Once upon a time, not so long ago, Southern fried chicken and Buffalo wings were the international hallmark of fried-chicken excellence. Once called “ambrosia, manna from heaven, caviar for the common man” by Chris Wadsworth of Gannett News Service, our fried chicken was distinctive, delicious and huge. Kentucky Fried Chicken (the name has since been formally changed to “KFC”) used it to become the world’s second largest restaurant chain, with 18,875 outlets in 118 countries and territories as of December 2013.
That was then. This is now. Perhaps those “KFC” initials should be reserved for the world’s true, best fried chicken: Korean fried chicken. The best (and perhaps only) place to get it in San Diego is at Gala Chicken inside Zion Market in Kearny Mesa (7655 Clairemont Mesa Blvd.).
The hallmark of Korean fried chicken is on display in the Gala Crispy offering: a thin and very crunchy—almost crackly—clean, non-greasy skin. Inside, the chicken is moist and intensely savory. With no sauce and a look that vaguely resembles a cross between the Colonel’s “original” and “extra crispy” options, Gala Crispy seems familiar. But Gala doesn’t serve fast food. The chicken is dropped to order and, consequently, there’s a 15-minute (more like 20) wait for your food. It is worth it.
The cooking differs from the Southern version in two important ways. First, it’s double fried, with the chicken removed from the deep fryer (and vigorously shaken) part way through the process.
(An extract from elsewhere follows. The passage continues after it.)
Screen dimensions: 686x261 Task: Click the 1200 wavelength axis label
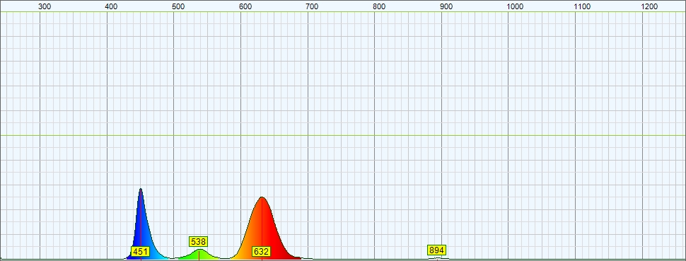(649, 6)

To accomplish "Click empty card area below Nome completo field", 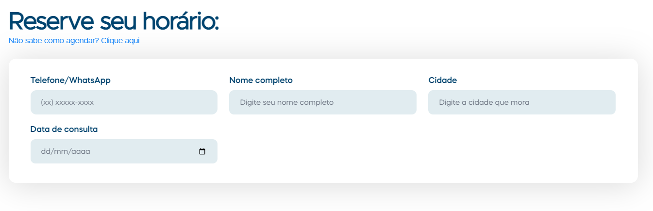I will coord(322,150).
This allows it to cool slightly and the oil in the fryer to heat back up, thus helping crisp the skin when the chicken goes back in. The other major difference is the batter. For one thing, unlike with American-style fried chicken, the batter isn’t seasoned before cooking; it’s seasoned after. And it includes both cornstarch and baking powder to yield a thinner, crunchier and less-greasy skin.
Gala also offers Spicy and Sweet Soy options. The spicy is particularly good, if not particularly spicy. What heat there is in the spicy comes from gochujang, the ubiquitous, mildly spicy Korean chile paste. The sauce hits notes of acid (rice vinegar), sweetness and a rich layer of garlic. The chicken is tossed in the sauce immediately out of the fryer. It isn’t a clean and neat eating experience, but it is a very enjoyable one. If Gala Crispy is Korea’s answer to the Colonel, Gala Spicy is its answer to Buffalo wings. They’re very good answers, indeed.
Whether America’s declining is in the eye of the beholder. But the Korean Fried Chicken at Gala is certainly far better than the Kentucky Fried stuff—now or then.